• _Directions for this task_
Look below for lines that hold the string "number" and copy each one.

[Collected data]
=-=-=-=-=
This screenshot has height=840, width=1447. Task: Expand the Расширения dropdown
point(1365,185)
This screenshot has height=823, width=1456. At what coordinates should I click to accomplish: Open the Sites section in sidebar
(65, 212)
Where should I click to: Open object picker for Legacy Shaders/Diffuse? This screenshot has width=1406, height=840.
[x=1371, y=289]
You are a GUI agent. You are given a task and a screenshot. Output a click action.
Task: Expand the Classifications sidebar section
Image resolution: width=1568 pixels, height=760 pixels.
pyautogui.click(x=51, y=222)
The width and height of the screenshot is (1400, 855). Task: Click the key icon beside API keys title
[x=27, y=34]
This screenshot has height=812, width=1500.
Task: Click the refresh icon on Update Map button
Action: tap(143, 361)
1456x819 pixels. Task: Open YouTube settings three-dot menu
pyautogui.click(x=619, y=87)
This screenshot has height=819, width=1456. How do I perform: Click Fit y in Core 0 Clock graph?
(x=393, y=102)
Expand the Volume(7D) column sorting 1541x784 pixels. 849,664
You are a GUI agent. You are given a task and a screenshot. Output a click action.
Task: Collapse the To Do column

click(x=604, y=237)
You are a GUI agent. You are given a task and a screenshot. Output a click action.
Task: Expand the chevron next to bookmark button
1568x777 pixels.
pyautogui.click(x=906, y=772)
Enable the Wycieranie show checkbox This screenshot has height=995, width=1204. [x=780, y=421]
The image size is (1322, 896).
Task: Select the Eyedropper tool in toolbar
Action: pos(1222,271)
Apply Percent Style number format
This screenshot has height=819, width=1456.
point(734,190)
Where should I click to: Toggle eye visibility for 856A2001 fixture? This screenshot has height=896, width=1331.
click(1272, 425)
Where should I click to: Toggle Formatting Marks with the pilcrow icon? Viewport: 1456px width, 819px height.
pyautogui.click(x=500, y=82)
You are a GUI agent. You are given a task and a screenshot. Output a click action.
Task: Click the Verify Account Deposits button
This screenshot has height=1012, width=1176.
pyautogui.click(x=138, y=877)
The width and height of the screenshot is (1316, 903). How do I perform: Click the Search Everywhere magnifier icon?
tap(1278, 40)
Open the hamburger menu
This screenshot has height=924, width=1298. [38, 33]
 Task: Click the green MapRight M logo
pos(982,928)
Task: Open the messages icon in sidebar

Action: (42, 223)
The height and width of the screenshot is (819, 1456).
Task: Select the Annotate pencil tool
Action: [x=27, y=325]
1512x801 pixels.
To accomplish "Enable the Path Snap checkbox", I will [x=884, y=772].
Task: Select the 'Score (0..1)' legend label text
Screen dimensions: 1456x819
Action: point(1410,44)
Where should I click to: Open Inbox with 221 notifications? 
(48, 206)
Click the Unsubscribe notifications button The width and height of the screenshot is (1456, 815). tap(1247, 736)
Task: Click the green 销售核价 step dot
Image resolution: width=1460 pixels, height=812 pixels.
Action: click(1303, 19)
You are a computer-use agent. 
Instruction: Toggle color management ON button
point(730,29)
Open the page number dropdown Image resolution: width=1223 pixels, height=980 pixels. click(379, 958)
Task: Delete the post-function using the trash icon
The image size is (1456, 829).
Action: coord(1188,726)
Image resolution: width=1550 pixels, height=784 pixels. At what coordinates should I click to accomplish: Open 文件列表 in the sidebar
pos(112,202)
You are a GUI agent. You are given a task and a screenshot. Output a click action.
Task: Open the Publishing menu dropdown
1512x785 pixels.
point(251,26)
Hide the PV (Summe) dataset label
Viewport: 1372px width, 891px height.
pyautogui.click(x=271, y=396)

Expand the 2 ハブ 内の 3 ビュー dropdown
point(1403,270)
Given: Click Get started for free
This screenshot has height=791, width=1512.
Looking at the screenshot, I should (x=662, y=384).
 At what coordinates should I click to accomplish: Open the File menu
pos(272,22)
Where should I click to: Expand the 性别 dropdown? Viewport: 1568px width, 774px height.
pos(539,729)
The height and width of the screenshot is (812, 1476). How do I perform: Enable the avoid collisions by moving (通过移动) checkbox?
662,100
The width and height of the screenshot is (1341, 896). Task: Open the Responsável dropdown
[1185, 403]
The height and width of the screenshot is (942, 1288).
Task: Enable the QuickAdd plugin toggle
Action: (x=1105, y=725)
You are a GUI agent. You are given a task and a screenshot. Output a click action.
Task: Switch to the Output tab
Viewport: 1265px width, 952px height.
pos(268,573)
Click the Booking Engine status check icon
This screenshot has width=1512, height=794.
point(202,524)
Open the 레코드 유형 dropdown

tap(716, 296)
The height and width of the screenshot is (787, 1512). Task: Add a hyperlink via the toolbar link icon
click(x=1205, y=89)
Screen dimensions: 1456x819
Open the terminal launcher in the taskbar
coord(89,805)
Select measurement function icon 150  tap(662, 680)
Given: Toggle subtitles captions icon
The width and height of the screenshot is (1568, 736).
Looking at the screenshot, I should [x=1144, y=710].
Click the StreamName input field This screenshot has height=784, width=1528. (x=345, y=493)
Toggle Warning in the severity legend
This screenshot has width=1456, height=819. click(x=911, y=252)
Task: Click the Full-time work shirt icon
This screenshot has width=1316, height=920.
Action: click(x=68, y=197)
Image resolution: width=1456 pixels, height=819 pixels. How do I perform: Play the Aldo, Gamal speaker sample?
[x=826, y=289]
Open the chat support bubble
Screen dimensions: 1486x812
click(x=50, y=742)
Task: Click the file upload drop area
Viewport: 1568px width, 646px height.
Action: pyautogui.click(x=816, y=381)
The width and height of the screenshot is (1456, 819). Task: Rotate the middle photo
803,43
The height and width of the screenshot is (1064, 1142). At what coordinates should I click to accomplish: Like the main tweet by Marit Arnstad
=-=-=-=-=
• _Written solution_
Apply Percent Style number format
Open the page number dropdown Image resolution: width=1223 pixels, height=980 pixels. click(379, 958)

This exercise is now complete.